Wednesday, July 28, 2021

Finincial Planning After an "Oh S**T!" Moment

The dust has settled and the First 72 Hours have passed. Follow along as I build a long term plan via Prudent Prepping

Welcome to another installment of "Don't Be That Guy!" starring your lovable and occasionally smart blogger, me!
Yes, somewhere in the ether my account number was copied. With all the charges and fees added together, I lost almost $600. It could have been worse, though, if I hadn't tried to go shopping after work; the store is 3 blocks from my place, so I made a screaming trip home to get on my computer. Yes indeed, I'd been hacked.

A little personal information is needed: my credit is no good after a divorce several years ago, so now I have a debit card. Yes, that isn't the best way to pay, but it was the only way to pay without cash until recently. More on this last part in a bit. 

What Next?
Well, since it was only one card and not a stolen wallet with several different cards, I had it somewhat easy. Somewhat. I still needed to to stop any further charges and get a new card. Luckily I use a local credit union that was able to print me a new card on the spot after I called their fraud line. 

What can you do to keep from going through what I did?
  • Don't use your debit card to pay at businesses you don't trust. You could even stop using it for all online purchases, if you buy from sketchy businesses.
  • Only take out money from your own bank's ATM. That seems like an easy option, but only if you deal with a giant company.
  • Check your account often and call your bank immediately if you suspect fraud.
After doing all this I then needed to remove the old account number, and add the new number to all the places I do business... all the places, even if I couldn't remember where or what they were. The cell phone was easy, as was car insurance and Amazon, and I was done. 

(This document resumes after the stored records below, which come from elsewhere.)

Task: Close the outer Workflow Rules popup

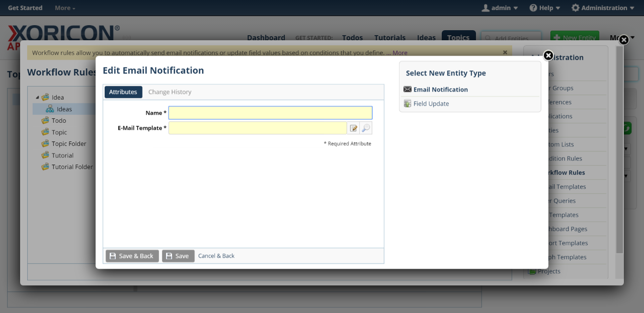Action: (x=623, y=40)
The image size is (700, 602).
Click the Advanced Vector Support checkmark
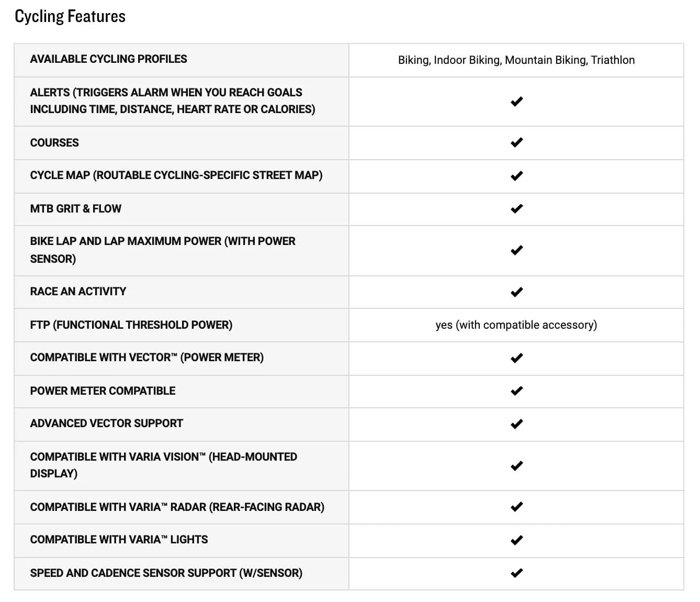[x=516, y=424]
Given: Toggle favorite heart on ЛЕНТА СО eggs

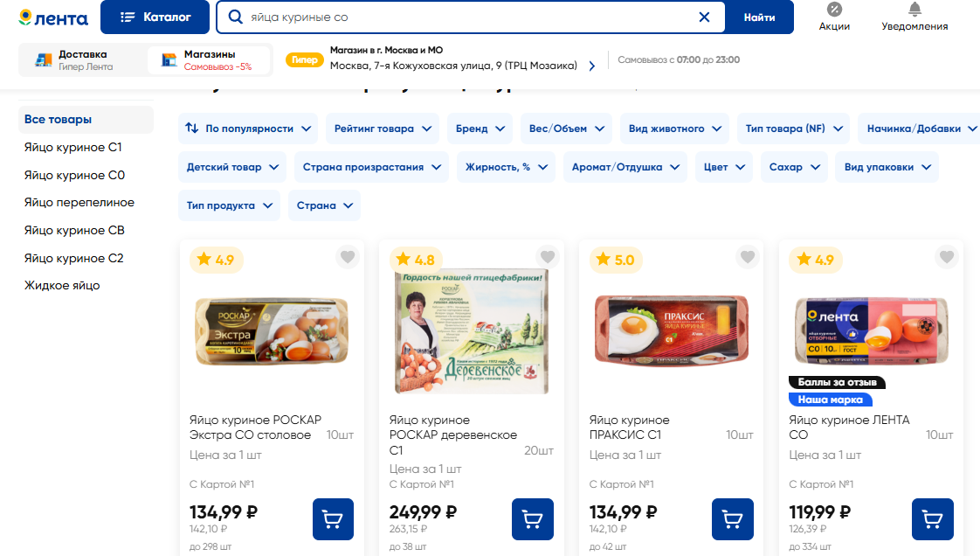Looking at the screenshot, I should tap(947, 257).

...until my FasTrak bill arrived instead of an automatic charge. I had missed the email notification that my account was low and that it needed to be refilled to avoid violations ($35 instead of $6. Each use).
What I Should Have Done
My credit union suggested setting up alerts for my account, since there was a problem once and there may be a problem again. The thing is, I did have an alert set, but it didn't catch these charges. Whoever did this made 52 $2 to $5 charges, as if they'd done this before. I now have it set to receive a text for every single purchase I, or anyone else, makes. 

Another option: some credit card companies set up one-time account numbers for purchases. This would be fine... if I had a credit card. I know that Apple Pay and Google Pay exist as substitutes for debit cards, but I don't know anything about them, how those systems work or how widely they are accepted. It seems I need to do some more research.
How Did This Happen?
I don't really know where or when my account number got out. It could have been last week, last month or last year; it's hard to say. The one thing I do know is that all the charges were routed through fictitious phone numbers, also known as 'burners' created by a company. 

No, I'm not going to link to their pages. You can look for the name yourself. Why would I give them direct access back to this site? Besides, some of you may already be acquainted with their product, since it is advertised as a way to 'protect your privacy.' They say:
 Use a Burner line for everyday calling, texting or picture messages
◦ Create a disposable, private second line for dating, salespeople, deliveries, shopping online or selling items on Craigslist
◦ You can use it as a longterm second line for your business or side projects
◦ Create multiple private phone numbers, keep them as long as you want, or burn them anytime
◦ No need for a second line contract

Prank calling or texting your friend with a fake number (emphasis mine)

Needless to say, I don't think very highly of this company or their products, since it makes tracing who made these charges almost impossible.

Recap And Takeaway
  • Be smart with where your accounts are used. If the site seems shady, it probably is.
  • Check with your bank/credit union for information on how to protect yourself, they are prepared to help you prevent fraud or help you fix things if you do get hacked.